* Brief *
Below are some entries. Reproduce them word for word.

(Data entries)
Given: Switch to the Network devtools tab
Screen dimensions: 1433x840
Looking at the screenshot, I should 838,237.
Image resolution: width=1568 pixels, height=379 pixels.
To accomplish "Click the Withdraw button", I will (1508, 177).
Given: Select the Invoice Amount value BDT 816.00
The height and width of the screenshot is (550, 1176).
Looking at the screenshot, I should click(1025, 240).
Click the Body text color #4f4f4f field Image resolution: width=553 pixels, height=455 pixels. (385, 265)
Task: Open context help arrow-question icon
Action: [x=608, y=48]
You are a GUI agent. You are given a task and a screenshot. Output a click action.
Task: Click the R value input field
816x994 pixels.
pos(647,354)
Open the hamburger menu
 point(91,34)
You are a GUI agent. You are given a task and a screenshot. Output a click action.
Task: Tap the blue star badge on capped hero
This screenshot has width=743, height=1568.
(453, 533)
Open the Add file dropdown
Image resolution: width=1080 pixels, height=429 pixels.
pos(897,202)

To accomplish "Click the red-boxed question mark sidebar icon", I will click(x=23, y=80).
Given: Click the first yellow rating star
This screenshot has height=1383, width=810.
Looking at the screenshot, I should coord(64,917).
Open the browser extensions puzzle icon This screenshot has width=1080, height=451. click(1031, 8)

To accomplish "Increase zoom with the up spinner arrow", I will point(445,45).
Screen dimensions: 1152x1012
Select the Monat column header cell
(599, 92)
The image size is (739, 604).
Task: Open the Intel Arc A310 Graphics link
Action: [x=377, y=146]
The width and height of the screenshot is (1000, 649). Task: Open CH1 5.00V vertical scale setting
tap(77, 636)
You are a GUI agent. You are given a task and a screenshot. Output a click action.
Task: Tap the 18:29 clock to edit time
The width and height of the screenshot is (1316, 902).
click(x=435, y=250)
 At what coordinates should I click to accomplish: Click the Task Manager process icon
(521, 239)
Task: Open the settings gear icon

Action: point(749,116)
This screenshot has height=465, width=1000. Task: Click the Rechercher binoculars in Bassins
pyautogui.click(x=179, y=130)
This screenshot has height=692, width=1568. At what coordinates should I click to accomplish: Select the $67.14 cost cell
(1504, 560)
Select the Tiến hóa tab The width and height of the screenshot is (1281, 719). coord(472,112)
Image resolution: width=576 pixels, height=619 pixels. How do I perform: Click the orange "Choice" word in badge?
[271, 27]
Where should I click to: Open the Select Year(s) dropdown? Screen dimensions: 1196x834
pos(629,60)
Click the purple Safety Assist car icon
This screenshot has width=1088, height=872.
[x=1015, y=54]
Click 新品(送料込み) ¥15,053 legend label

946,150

* Exercise response *
Given: Switch to the Network devtools tab
Screen dimensions: 1433x840
Looking at the screenshot, I should 838,237.
Image resolution: width=1568 pixels, height=379 pixels.
To accomplish "Click the Withdraw button", I will (1508, 177).
Given: Select the Invoice Amount value BDT 816.00
The height and width of the screenshot is (550, 1176).
Looking at the screenshot, I should click(1025, 240).
Click the Body text color #4f4f4f field Image resolution: width=553 pixels, height=455 pixels. (385, 265)
Task: Open context help arrow-question icon
Action: [x=608, y=48]
You are a GUI agent. You are given a task and a screenshot. Output a click action.
Task: Click the R value input field
816x994 pixels.
pos(647,354)
Open the hamburger menu
 point(91,34)
You are a GUI agent. You are given a task and a screenshot. Output a click action.
Task: Tap the blue star badge on capped hero
This screenshot has width=743, height=1568.
(453, 533)
Open the Add file dropdown
Image resolution: width=1080 pixels, height=429 pixels.
pos(897,202)

To accomplish "Click the red-boxed question mark sidebar icon", I will click(x=23, y=80).
Given: Click the first yellow rating star
This screenshot has height=1383, width=810.
Looking at the screenshot, I should coord(64,917).
Open the browser extensions puzzle icon This screenshot has width=1080, height=451. click(1031, 8)

To accomplish "Increase zoom with the up spinner arrow", I will point(445,45).
Screen dimensions: 1152x1012
Select the Monat column header cell
(599, 92)
The image size is (739, 604).
Task: Open the Intel Arc A310 Graphics link
Action: [x=377, y=146]
The width and height of the screenshot is (1000, 649). Task: Open CH1 5.00V vertical scale setting
tap(77, 636)
You are a GUI agent. You are given a task and a screenshot. Output a click action.
Task: Tap the 18:29 clock to edit time
The width and height of the screenshot is (1316, 902).
click(x=435, y=250)
 At what coordinates should I click to accomplish: Click the Task Manager process icon
(521, 239)
Task: Open the settings gear icon

Action: point(749,116)
This screenshot has height=465, width=1000. Task: Click the Rechercher binoculars in Bassins
pyautogui.click(x=179, y=130)
This screenshot has height=692, width=1568. At what coordinates should I click to accomplish: Select the $67.14 cost cell
(1504, 560)
Select the Tiến hóa tab The width and height of the screenshot is (1281, 719). coord(472,112)
Image resolution: width=576 pixels, height=619 pixels. How do I perform: Click the orange "Choice" word in badge?
[271, 27]
Where should I click to: Open the Select Year(s) dropdown? Screen dimensions: 1196x834
pos(629,60)
Click the purple Safety Assist car icon
This screenshot has width=1088, height=872.
[x=1015, y=54]
Click 新品(送料込み) ¥15,053 legend label

946,150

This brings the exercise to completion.